* _Records provided_:
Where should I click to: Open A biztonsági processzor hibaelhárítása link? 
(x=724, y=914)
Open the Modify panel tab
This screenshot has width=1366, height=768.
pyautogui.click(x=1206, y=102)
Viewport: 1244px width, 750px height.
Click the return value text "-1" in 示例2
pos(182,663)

* _Exercise prompt_:
Would you print all of the entries exactly as they stand?

* _Answer section_:
Where should I click to: Open A biztonsági processzor hibaelhárítása link? 
(x=724, y=914)
Open the Modify panel tab
This screenshot has width=1366, height=768.
pyautogui.click(x=1206, y=102)
Viewport: 1244px width, 750px height.
Click the return value text "-1" in 示例2
pos(182,663)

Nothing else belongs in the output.